*Your instructions*
Exact copy, no pictures: restate each entry below word for word.

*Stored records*

◇ ◇ ◇ ◇

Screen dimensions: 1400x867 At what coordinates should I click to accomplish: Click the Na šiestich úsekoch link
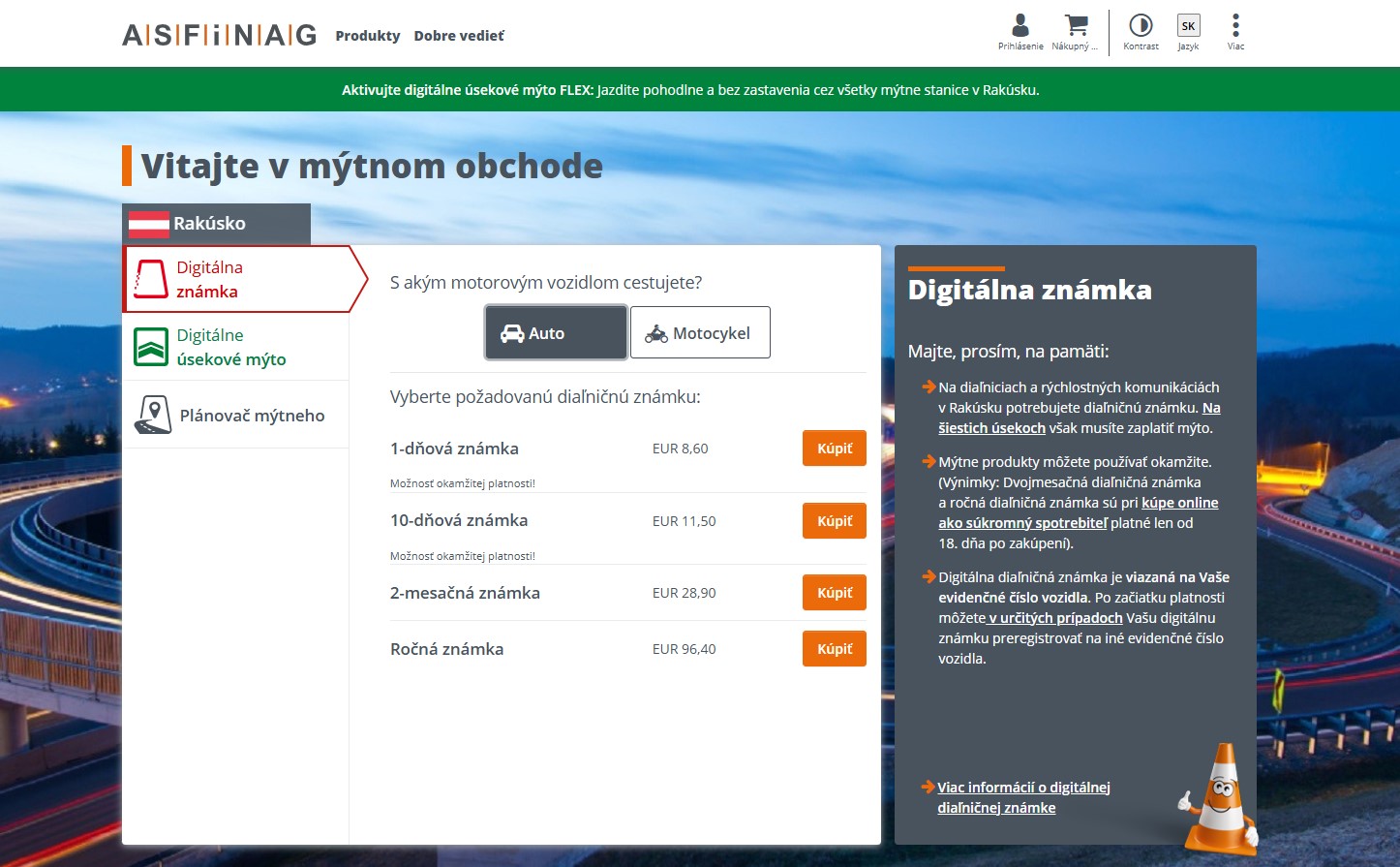pyautogui.click(x=991, y=427)
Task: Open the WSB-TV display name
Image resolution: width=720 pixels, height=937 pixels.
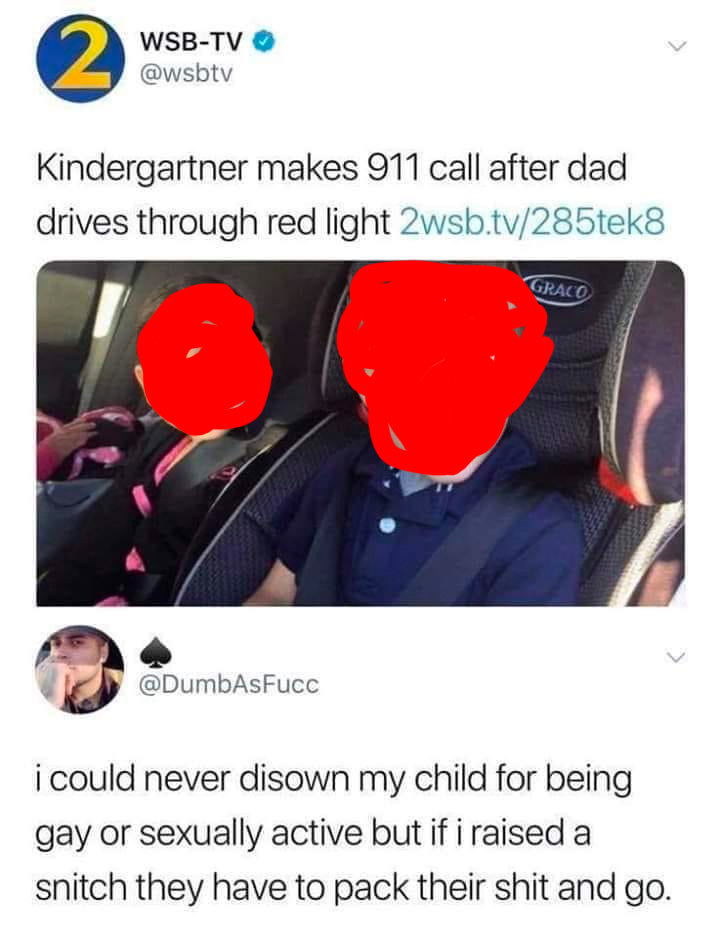Action: pyautogui.click(x=191, y=42)
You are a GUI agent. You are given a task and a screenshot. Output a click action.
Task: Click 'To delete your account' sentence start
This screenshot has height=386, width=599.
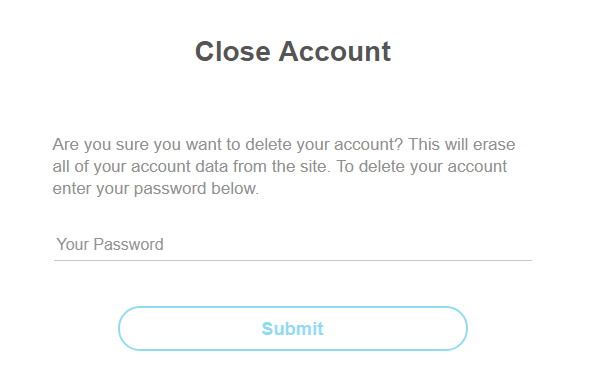tap(421, 167)
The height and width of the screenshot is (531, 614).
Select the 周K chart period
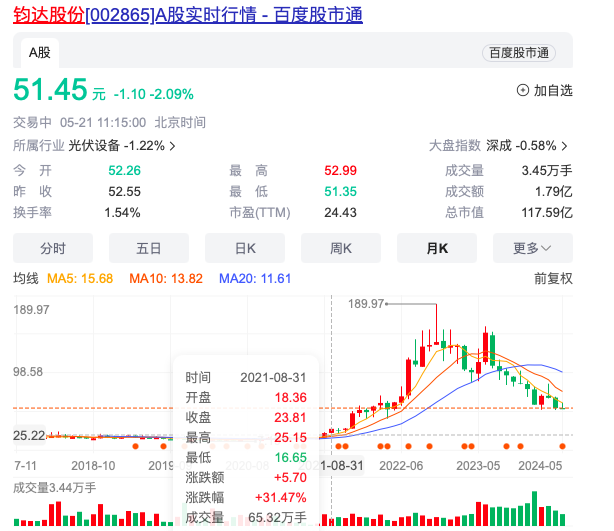pos(341,248)
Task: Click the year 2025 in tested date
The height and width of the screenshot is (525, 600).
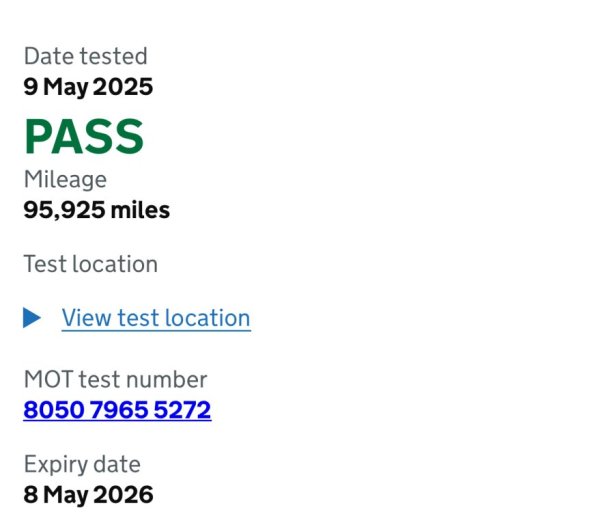Action: [x=123, y=86]
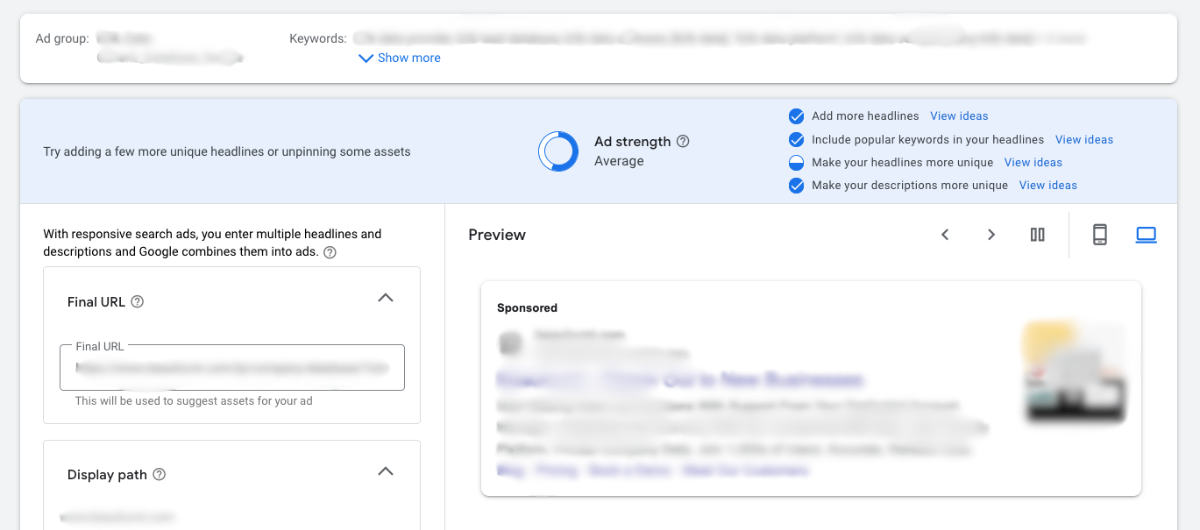Open the Display path help icon
1200x530 pixels.
[x=159, y=475]
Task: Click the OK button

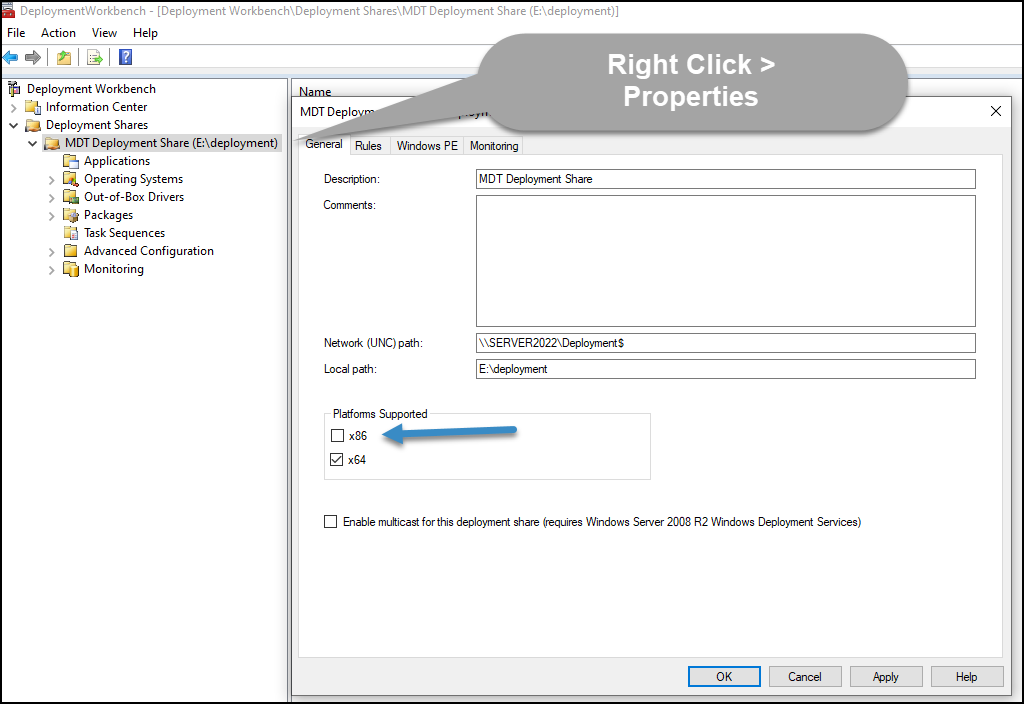Action: tap(724, 677)
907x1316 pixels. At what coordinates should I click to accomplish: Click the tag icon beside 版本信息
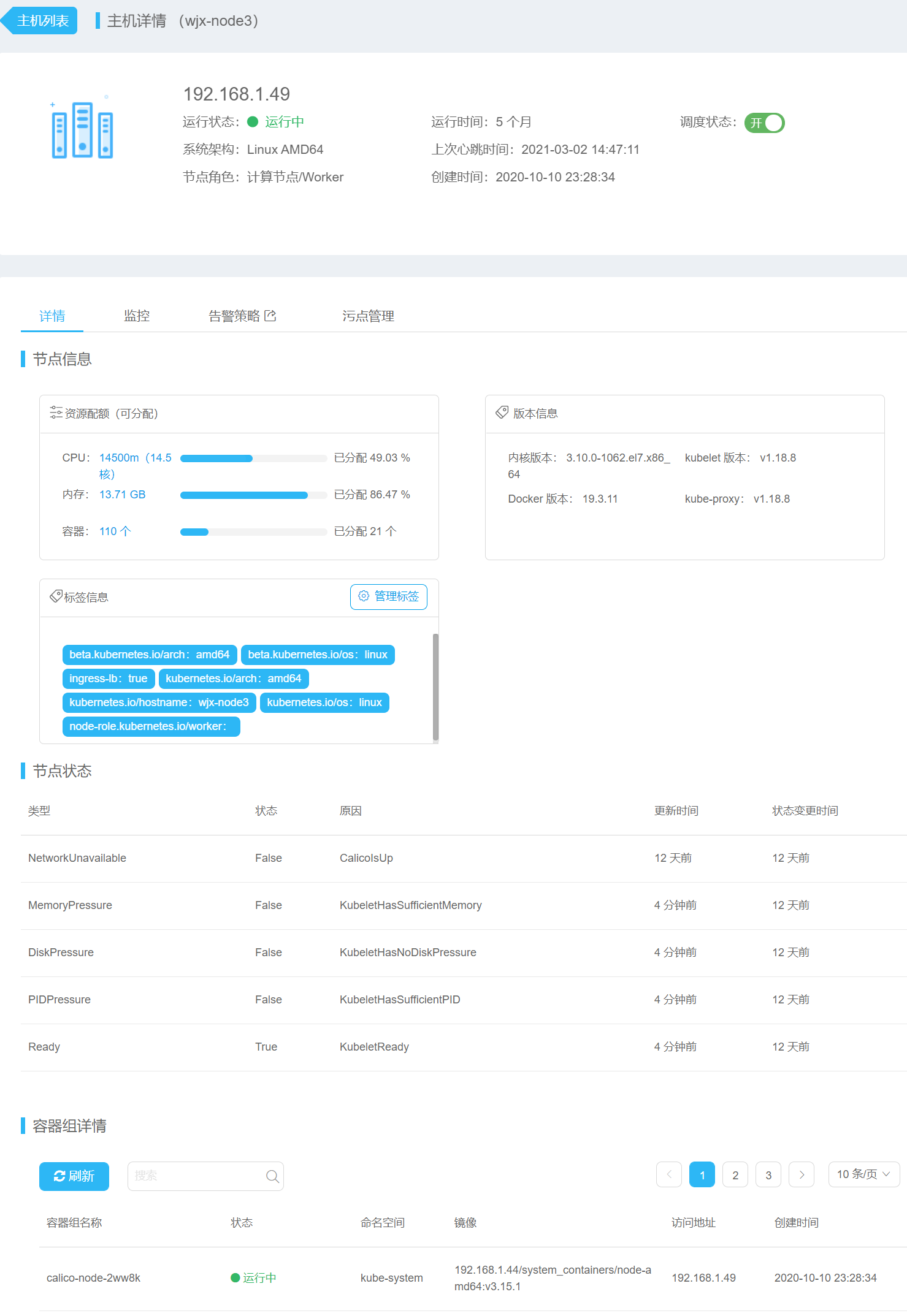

◇ ◇ ◇ ◇

*Output of the task*
Screen dimensions: 1400x867 At what coordinates should I click to accomplish: Click the Na šiestich úsekoch link
pyautogui.click(x=991, y=427)
Task: Open the WSB-TV display name
Image resolution: width=720 pixels, height=937 pixels.
Action: pyautogui.click(x=191, y=42)
You are a GUI agent. You are given a task and a screenshot. Output a click action.
Task: Click 'To delete your account' sentence start
This screenshot has height=386, width=599.
tap(421, 167)
The height and width of the screenshot is (531, 614).
Select the 周K chart period
pos(341,248)
Task: Click the year 2025 in tested date
The height and width of the screenshot is (525, 600).
Action: [x=123, y=86]
Open the Display path help icon
1200x530 pixels.
[x=159, y=475]
Task: Click the OK button

Action: tap(724, 677)
907x1316 pixels. At what coordinates should I click to accomplish: Click the tag icon beside 版本信息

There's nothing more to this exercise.